Having had the last vestiges of my first full-time post-PhD job thoroughly stripped from my grasp in 2006 was necessary and desirable in the greater scheme of things, though understandably painful. Supporting myself financially is still the big gap in the structure, as is fitting in socially, but I've made a lot of progress in ferreting out the ways of thinking that make up that spider web of dependency and ill-conceived behaviors, and I'm also working a little more willingly at parting with them for the sake of things I'm coming to realize are more valuable. Occasionally, I find that I can let my energy shine openly for a short time. I also seem to be more adept at discerning the kinds of energies and activities that are right for me, and stronger in my ability to refrain from going too far in another direction before I have to do some serious recovery. I'm glad to have found things and people that matter to me, seem to fit who I am, and have the potential to be satisfying, if they aren't already - I guess the most important thing to say is that my sense of who I am is one of those things.

For the first time in many years, the discipline of geography does not play a role directly in my activities, although I am always gathering and assimilating information about my immediate environments and exploring ways to share what I see and learn that have both 'soul and science'. My presentation of such a traditional academic subject still lacks enough creativity and imagination and, above all, healing purpose, I guess you could say, to be worthwhile to me, but that may prove ultimately to be an excuse, and I'll work toward finding a way to make it be those things I need it to be. I'm trying to find that kind of satisfaction by teaching astrology instead, and as long as I have my audience, I feel a little better about it each time I begin a new class.

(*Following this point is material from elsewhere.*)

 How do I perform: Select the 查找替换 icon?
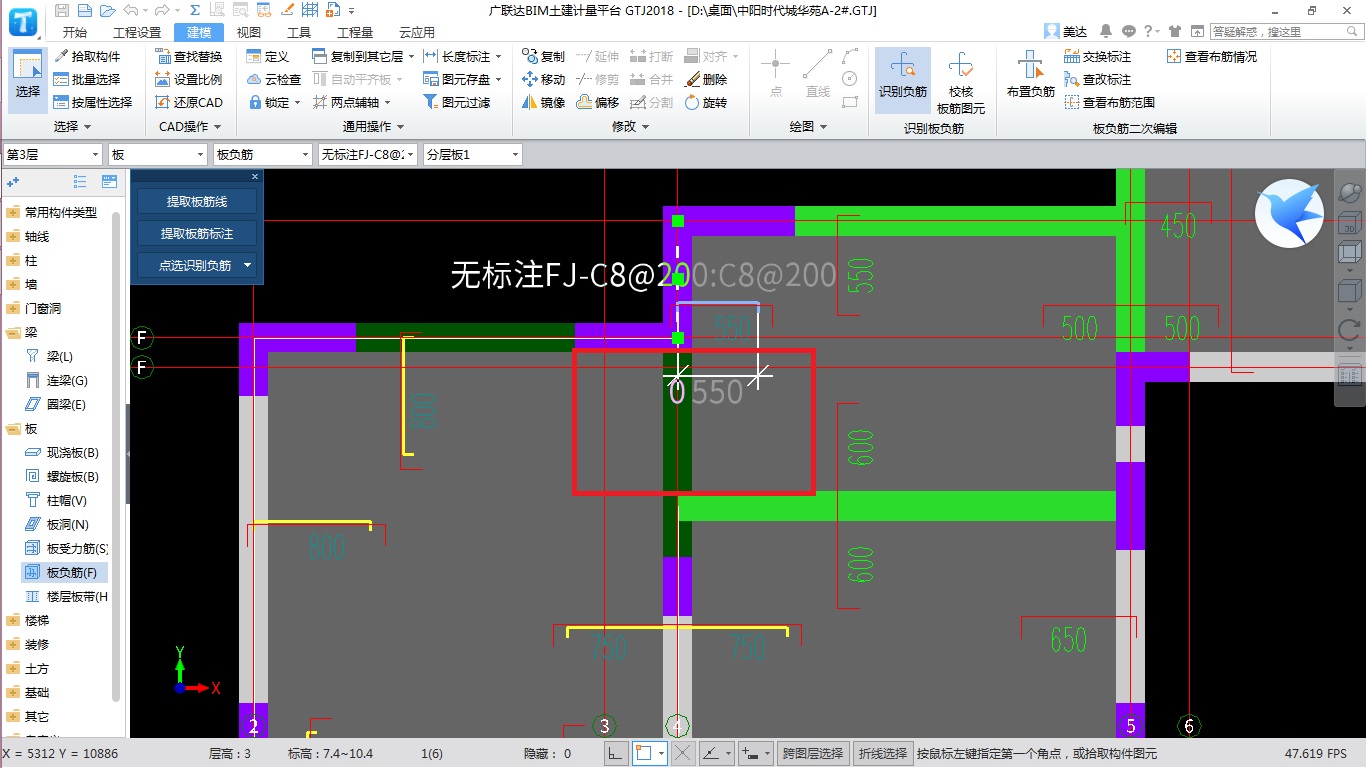[x=190, y=55]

My census job and the ensuing social interactions is an example of my efforts, and it has been the usual roller coaster of rigidity, over-disclosure, paranoia, retreat, and a finding of balance, all while trying to 'stick with it.' Being surprised when a neighbor/childhood-friend'
s-mother finally put her house on the market last week and getting an invitation to my grad school department's party at the annual geography conference almost threw me into yet another episode of extreme self-doubt and crazy thinking. I'm learning to give up trying to get an answer by figuring it all out - I just try to marvel at the machinations of the process in some wry, yet sincere philosophical way and patiently observe what I need to learn - perhaps this befits a triseptile between a twelfth house Capricorn Sun and a fifth house Jupiter in Gemini. This week, I was greatly helped by a class session with my current astrology student who during our extended conversation reminded me again of the many faces of grief - and grief avoidance. I realized how many things I have striven to learn to do and perform with perfection and panache largely because I forgot what simple grief is and how to feel it.

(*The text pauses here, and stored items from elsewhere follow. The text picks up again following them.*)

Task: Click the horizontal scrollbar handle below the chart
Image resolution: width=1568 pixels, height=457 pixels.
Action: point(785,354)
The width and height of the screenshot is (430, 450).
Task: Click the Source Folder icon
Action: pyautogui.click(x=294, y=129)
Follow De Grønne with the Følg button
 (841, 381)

I usually feel like there is still some major hurdle, some kind of work I am just not doing yet, but I hope that I can keep slowing down into more of a "normal" unconventional human being now - simply trust the thrust of my life into society or communities/families and my own ability to find a way to participate in it all that really does honor who I am, (perhaps with fewer big words and important sounding ideas, even). In the meantime, I am grateful for the opportunities that are coming easier now, or at least with less time spent struggling with hopeless feelings and denials.